Henning Bürger schnaubte. «Natürlich nicht, Susanne. Klaus hat mit Manfred gesprochen. Dessen Bruder kennt da so einen Typen aus dem Boxclub, und der hat zwei seiner Jungs losgeschickt.»
Susanne schüttelte den Kopf. «Das ist ja so dermaßen leicht zurückzuverfolgen. Dass du ein genauso miserabler Vater wie Ehemann bist, das wusste ich ja …»
«Susanne …», unterbrach sie Henning Bürger wutentbrannt, wurde aber mit einer einzigen, herrischen Geste zum Schweigen gebracht.

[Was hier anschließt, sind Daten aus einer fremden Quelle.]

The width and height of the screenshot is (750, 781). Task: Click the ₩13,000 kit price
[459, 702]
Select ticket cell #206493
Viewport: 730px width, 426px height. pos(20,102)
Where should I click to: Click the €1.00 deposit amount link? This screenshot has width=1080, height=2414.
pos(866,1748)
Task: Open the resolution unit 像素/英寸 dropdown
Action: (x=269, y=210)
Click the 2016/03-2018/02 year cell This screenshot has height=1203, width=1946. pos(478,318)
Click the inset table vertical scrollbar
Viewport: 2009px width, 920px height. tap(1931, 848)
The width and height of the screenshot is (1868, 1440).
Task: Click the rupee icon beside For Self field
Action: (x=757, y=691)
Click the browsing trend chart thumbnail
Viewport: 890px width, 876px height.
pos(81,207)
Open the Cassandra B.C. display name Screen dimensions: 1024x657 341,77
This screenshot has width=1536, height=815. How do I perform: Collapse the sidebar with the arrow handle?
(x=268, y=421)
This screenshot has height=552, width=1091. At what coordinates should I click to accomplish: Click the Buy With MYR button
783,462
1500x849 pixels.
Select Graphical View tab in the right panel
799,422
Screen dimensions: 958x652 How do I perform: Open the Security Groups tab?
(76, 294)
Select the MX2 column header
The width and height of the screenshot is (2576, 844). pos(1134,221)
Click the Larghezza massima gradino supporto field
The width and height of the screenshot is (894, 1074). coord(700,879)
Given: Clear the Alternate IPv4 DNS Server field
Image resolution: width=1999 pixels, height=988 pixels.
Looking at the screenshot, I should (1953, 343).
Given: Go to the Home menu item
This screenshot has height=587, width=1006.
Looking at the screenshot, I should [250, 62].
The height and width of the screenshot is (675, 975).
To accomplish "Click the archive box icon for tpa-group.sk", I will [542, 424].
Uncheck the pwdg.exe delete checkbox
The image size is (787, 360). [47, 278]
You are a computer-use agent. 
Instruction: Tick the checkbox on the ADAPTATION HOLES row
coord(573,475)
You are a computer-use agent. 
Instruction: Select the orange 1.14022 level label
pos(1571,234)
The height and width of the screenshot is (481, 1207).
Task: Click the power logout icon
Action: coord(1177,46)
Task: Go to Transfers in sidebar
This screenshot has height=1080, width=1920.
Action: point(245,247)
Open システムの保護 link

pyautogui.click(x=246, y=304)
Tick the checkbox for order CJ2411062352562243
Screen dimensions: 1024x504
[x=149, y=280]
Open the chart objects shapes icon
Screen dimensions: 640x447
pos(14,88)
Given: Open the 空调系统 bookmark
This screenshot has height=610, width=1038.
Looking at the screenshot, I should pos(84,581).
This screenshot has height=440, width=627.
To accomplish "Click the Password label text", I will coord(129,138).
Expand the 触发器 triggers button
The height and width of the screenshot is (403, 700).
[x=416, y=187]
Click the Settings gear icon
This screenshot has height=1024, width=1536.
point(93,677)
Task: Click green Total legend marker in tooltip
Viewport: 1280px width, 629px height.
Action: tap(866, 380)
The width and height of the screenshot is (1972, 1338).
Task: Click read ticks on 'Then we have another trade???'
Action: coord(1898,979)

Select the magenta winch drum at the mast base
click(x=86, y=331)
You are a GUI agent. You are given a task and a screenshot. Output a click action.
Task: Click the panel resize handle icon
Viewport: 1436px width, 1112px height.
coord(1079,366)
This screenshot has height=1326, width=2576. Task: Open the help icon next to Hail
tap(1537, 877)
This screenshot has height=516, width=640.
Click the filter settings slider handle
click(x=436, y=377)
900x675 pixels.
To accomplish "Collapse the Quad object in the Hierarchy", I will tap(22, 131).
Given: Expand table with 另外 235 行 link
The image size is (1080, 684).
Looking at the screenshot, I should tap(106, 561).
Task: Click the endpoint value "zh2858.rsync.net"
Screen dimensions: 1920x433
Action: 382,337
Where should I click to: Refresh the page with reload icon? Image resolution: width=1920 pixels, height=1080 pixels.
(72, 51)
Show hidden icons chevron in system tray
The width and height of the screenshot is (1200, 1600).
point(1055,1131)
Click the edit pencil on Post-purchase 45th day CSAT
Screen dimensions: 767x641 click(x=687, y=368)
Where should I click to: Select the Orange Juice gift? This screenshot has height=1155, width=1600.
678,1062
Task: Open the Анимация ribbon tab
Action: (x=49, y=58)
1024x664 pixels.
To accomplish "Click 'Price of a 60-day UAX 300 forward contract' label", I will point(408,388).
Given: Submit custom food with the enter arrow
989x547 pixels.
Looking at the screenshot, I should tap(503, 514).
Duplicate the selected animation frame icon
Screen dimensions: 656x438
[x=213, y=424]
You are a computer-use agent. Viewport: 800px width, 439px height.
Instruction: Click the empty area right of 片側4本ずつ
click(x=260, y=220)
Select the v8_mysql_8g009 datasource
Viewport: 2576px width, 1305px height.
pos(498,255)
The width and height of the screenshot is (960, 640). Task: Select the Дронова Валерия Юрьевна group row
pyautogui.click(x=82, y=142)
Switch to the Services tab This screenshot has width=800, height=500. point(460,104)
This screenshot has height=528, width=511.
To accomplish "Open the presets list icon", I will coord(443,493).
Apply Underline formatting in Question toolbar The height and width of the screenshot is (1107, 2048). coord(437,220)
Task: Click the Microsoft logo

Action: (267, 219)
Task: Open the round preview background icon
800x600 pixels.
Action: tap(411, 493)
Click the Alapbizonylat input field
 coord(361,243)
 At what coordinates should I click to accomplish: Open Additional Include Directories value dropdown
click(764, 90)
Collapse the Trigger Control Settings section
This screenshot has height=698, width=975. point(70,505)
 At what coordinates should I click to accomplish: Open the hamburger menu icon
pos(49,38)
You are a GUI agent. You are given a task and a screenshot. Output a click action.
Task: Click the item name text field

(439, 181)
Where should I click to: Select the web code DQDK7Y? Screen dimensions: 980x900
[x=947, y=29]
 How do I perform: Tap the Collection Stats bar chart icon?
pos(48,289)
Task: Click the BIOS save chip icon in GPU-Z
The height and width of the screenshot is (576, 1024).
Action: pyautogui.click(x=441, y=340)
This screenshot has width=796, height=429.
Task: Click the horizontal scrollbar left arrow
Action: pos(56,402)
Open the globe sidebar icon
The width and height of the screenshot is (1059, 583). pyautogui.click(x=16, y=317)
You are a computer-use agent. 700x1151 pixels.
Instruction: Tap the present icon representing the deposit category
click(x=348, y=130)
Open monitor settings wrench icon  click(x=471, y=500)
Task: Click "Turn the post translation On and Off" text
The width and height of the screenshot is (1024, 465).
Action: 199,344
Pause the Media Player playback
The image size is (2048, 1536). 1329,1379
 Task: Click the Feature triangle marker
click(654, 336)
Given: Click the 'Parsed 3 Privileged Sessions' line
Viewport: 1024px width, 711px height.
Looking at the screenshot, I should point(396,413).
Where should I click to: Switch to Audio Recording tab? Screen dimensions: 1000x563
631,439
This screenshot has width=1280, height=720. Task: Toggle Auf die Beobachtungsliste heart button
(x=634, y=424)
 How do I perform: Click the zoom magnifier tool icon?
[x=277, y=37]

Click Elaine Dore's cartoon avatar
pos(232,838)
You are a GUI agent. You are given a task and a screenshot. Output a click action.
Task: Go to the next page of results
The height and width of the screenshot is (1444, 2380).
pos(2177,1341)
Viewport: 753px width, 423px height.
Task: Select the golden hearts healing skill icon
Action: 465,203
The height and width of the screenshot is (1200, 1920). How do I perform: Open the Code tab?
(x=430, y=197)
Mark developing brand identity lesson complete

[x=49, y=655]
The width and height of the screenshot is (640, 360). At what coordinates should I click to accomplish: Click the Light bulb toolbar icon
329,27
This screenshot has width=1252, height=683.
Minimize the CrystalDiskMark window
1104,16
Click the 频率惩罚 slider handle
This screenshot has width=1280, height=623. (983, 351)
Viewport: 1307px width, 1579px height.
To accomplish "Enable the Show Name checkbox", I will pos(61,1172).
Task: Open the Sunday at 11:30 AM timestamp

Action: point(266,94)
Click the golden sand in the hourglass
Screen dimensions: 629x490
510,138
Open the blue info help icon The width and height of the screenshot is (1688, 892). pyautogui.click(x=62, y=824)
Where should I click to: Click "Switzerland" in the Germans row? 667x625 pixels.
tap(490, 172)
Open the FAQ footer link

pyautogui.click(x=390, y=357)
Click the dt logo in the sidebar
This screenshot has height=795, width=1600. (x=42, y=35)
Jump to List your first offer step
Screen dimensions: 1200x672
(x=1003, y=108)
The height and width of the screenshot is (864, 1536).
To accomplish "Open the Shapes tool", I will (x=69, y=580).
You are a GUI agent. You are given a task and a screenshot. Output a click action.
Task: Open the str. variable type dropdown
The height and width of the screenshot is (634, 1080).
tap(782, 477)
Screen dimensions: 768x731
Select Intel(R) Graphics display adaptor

«… das wusste ich ja», wiederholte sie mit ruhiger Stimme. «Aber dass du auch noch ein so miserabler Taktiker bist, das ist mir neu. Ich sehe schon die Schlagzeile: ‹Friedensikone Berlins übt blutige Selbstjustiz – Henning Bürger am Ende›.»
Henning Bürger setzte sich jetzt doch an seinen Schreibtisch und betrachtete das Chaos auf dem Fußboden. «Was aus mir würde, wäre dir doch völlig egal», sagte er leise. «Aber dass ich die Wahl vielleicht nicht gewinne, das lässt dein Ego nicht zu. Für dich ist doch die Hauptsache, dass du an die Macht kommst und deine Prada-Schuhe in der Yellow Press zeigen kannst.»
Susanne Bürger drehte sich pfeilschnell um und hob den Zeigefinger in Hennings Richtung. «Pass auf, was du sagst», zischte sie drohend.
Ihr Mann sprang auf, sein Kopf war plötzlich hochrot. «Nein, du passt jetzt mal auf», brüllte er, und nun war es ihm auch egal, ob seine Kinder oder Hilla im oberen Stockwerk seinen Ausbruch mitbekamen. «Wenn du hier nicht so ein Regiment der Kälte führen würdest, hätte ich mich doch gar nicht auf diesen ganzen Scheiß eingelassen. Dir ist es doch von Anfang an nur darum gegangen, einen Status zu erlangen. Du mit deinem Charity-Kram und deinem Sozial-Getue! In Wirklichkeit hast du überhaupt keine Haltung! Dir ist es noch nie um die Sache gegangen! Nur ums Image!